Work item ▸ Please output exactly the part of the records below that opens with the line containing "Viewport: 587px width, 517px height." and closes with the line containing "Given: Click the Naleving column header", both lines included, and nothing else.
■ ■ ■
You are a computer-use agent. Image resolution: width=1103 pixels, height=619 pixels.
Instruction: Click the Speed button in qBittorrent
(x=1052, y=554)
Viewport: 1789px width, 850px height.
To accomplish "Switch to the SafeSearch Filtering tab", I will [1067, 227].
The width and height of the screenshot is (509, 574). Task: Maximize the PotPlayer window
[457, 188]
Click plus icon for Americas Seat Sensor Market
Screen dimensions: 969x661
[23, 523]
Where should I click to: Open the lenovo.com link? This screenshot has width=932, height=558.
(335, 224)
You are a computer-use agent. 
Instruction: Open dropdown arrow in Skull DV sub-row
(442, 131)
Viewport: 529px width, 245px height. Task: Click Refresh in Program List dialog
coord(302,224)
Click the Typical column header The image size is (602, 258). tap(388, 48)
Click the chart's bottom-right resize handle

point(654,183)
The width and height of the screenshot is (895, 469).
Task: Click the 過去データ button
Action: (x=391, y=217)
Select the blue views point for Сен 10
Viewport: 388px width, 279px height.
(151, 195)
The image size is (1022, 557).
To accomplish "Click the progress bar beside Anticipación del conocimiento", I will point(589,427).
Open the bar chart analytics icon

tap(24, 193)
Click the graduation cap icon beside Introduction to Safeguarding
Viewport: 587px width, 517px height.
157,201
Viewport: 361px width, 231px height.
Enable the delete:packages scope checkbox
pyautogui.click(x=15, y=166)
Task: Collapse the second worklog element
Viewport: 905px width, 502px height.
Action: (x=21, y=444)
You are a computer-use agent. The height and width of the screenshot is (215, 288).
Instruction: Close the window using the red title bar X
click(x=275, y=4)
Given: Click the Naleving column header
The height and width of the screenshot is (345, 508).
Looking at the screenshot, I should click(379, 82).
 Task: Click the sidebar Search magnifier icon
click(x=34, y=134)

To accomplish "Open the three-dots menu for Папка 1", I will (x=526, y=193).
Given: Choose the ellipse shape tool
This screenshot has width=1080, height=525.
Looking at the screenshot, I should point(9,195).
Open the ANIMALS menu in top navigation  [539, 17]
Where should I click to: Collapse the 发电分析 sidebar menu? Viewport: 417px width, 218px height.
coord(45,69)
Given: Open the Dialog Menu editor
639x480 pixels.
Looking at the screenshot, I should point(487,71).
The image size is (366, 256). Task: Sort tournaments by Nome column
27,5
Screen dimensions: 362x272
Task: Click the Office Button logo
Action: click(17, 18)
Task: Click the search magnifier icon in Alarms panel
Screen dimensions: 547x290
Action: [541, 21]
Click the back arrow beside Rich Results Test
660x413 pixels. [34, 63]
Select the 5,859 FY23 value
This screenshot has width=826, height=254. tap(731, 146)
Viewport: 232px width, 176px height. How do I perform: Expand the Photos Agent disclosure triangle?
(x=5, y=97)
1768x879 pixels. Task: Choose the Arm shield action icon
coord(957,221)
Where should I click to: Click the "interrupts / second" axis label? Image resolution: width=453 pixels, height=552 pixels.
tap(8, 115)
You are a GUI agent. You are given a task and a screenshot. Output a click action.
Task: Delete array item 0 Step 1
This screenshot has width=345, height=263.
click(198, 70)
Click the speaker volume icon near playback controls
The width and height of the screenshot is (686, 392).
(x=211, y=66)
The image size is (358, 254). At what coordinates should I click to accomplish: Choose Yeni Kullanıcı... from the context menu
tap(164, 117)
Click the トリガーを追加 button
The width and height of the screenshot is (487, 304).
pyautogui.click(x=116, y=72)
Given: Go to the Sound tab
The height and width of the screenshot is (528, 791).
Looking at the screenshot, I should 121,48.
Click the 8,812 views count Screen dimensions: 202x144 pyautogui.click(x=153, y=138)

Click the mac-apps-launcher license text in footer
■ ■ ■
Result for this task ▸
Viewport: 587px width, 517px height.
157,201
Viewport: 361px width, 231px height.
Enable the delete:packages scope checkbox
pyautogui.click(x=15, y=166)
Task: Collapse the second worklog element
Viewport: 905px width, 502px height.
Action: (x=21, y=444)
You are a computer-use agent. The height and width of the screenshot is (215, 288).
Instruction: Close the window using the red title bar X
click(x=275, y=4)
Given: Click the Naleving column header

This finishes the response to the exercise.